What is required – Within the listing below, determine how many lines hold the word "height". Give the number with no commentary.

Provided material –
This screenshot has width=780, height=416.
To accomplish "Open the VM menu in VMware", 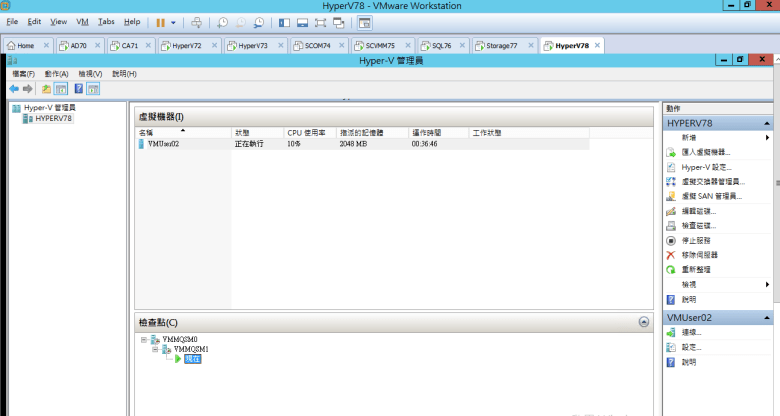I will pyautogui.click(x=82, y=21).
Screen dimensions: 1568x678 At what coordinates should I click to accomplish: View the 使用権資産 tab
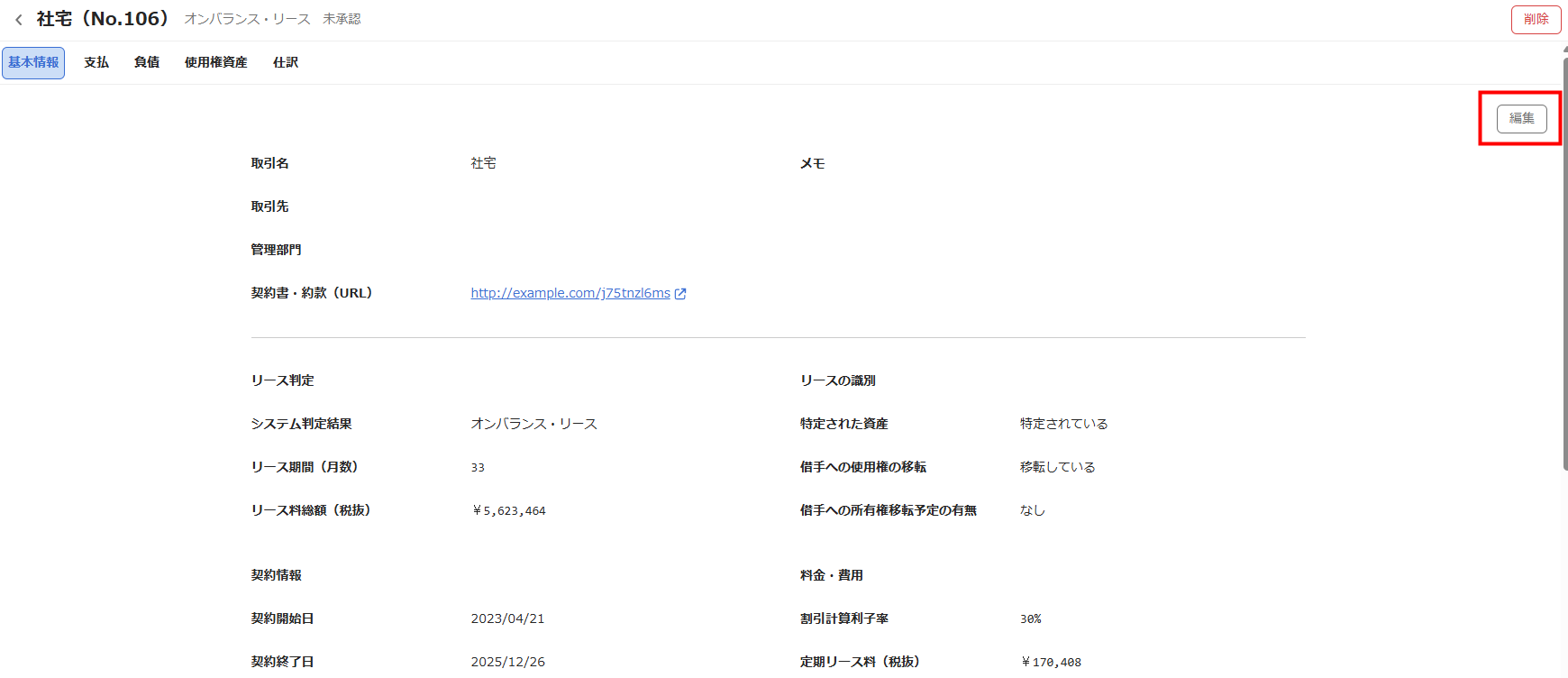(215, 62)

* * *

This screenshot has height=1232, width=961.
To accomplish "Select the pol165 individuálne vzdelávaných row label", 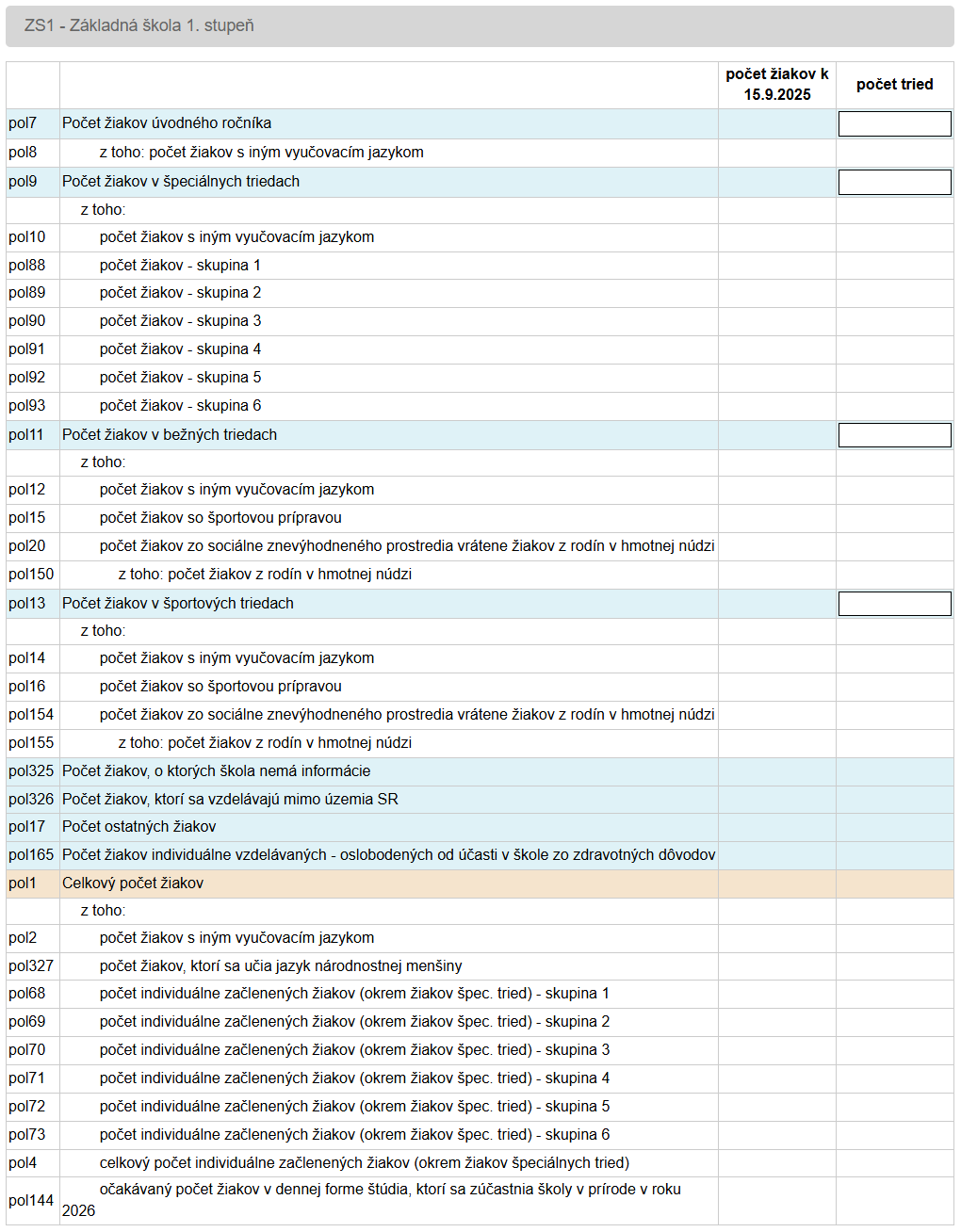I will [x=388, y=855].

Problem solution – 2